The next morning I went for a jog, taking my old route. Hacienda to Nellis, Nellis to Russell, Russell to Mountain Vista and back down to Hacienda. Just like old times. After a five-star lunch that consisted of Jack In The Box’s dog food tacos and Vegas tap water, my aunt dropped me off at the bus station that was littered with action: two Hispanic dudes smoking a joint in the parking lot. A batch of disheveled Chinese tourists with swollen I-didn’t-get-any-sleep-last-night eyes guarding their luggage. A pissed off American with greasy dirt-blond hair making a scene because he missed his bus to Albuquerque. A pretty brunette staring at a wall of casinos in the distance. Some black dude dancing in front of the terminal dressed in a stained wife-beater and wearing shorts that sat just below his nuts. A young woman peppered with zits nervously smoking a cigarette and checking her cell phone.

And then to make things even more entertaining, the bus was running late. Not one hour, but two hours.
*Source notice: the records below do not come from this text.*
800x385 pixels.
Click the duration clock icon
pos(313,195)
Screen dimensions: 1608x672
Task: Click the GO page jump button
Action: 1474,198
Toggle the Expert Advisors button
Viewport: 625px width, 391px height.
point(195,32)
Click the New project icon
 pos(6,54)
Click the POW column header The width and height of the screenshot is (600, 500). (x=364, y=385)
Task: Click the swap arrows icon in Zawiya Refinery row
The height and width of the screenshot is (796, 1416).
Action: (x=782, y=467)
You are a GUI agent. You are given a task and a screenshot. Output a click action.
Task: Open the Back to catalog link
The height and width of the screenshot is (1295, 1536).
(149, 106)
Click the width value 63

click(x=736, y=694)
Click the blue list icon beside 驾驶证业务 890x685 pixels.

Curses and moans filled the room. Faces were twisted and long. Some people walked up to the counter and bitched. The dude behind me—who reeked of booze and cigarettes—sat on the floor Indian-style and watched porn on his laptop. I looked down and saw two chicks eating each other out. Now, I realize there are a lot of men (and women for that matter) that enjoy watching girl-on-girl action, but I’m not one of them. I’d rather eat a trough of liver and onions and then mow fifty acres of crabgrass. I text a friend who’s a big fan of seeing girls fuck each other.

“In Vegas. The bus is late. Too bad you’re not here with me, vato. I’m watching two chicks munching each other.”

“Shut up! In person?” he immediately fired back.

“No. Sorry. On some asshole’s laptop.”

“Bummer.”

The bus finally arrived and as fate would have it, Mr. Porn sat next to me and cranked up the sticky show once again. I couldn’t do anything, but laugh to myself. What a crazy life, I thought. Truly crazy. Attorneys with bad, yet good news. Memories of men and women. Rainbows and rain. Poems and cheap beer. An unscripted future up ahead. Paul Simon’s “Graceland” came through the earphones as the bus passed Bell Mountain and dipped into the Mojave Narrows where years ago I used to catch snakes and scorpions and kissed Julie Newland on a warm desert night.

There’s a girl in New York City, calls herself the human trampoline

And sometimes when I’m falling, flying, tumbling in turmoil

Well, I say so this is what she means

She means we’re bouncing into Graceland

I got off the bus in Victorville and met a man that just got out of the prison that’s down the road on the outskirts of town. He was kind, was going back home to Seattle where he said he was going to stay out of trouble, do the right thing.

“Good luck out there, man,” I told him with sincerity and shook his hand.

“Hey, you too,” he said, and boarded his bus.